Exercise brief ▸ In the records below, find each line with "Show" and copy it.

Listed records ▸
# # # #

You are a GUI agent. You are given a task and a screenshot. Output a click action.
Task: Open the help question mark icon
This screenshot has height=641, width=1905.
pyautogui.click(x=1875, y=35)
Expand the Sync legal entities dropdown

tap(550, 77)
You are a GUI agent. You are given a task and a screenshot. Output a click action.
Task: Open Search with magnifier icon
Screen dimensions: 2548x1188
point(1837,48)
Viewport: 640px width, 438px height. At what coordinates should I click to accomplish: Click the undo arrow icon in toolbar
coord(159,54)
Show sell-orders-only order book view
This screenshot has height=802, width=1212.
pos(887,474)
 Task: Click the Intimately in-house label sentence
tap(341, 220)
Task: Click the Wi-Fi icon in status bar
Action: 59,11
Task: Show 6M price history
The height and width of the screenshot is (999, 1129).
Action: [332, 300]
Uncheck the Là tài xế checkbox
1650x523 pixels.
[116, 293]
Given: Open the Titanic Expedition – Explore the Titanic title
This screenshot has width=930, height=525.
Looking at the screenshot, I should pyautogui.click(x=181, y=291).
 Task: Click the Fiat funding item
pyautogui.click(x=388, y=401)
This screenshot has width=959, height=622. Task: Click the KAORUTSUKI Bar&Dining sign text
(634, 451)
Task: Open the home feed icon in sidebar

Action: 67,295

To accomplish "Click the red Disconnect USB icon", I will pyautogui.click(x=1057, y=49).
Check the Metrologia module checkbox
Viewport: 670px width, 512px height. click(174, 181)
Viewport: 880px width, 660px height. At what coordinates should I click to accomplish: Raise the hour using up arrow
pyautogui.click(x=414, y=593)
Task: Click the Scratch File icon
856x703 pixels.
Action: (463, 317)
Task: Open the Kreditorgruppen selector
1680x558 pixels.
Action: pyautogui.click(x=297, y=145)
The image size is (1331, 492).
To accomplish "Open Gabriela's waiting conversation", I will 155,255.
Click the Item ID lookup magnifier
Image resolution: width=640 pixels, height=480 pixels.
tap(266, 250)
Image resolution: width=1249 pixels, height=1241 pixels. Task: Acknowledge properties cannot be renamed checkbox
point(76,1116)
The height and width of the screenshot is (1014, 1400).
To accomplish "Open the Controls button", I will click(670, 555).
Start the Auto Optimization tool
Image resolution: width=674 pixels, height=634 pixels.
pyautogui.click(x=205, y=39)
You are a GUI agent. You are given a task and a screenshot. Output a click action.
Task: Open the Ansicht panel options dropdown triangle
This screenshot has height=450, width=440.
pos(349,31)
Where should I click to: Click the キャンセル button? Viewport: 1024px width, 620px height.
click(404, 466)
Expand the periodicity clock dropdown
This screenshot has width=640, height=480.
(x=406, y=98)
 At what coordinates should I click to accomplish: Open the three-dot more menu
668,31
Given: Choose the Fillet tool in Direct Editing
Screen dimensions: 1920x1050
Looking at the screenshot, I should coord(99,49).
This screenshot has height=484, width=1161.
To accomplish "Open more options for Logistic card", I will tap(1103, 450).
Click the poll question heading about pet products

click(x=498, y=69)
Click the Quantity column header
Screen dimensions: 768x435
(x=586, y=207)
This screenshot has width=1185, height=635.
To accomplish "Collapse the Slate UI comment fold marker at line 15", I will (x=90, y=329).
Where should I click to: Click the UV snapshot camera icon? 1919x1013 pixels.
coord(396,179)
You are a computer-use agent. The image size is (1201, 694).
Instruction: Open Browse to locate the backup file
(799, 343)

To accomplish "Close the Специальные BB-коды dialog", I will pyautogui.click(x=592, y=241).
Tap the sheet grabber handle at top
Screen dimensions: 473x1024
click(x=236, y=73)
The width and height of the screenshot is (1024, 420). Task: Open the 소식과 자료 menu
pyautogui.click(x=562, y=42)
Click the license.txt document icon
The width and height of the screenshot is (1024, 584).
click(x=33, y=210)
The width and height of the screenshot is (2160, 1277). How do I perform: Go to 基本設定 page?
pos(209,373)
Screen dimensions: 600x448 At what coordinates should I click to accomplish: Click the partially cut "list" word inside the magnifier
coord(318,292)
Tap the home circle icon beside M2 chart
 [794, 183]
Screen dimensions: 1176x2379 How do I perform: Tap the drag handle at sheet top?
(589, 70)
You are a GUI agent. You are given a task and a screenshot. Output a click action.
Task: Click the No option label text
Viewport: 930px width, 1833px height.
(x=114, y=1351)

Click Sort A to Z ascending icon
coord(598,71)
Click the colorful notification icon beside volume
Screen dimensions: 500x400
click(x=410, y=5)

# # # #

Answer to this exercise ▸
Show sell-orders-only order book view
Task: Show 6M price history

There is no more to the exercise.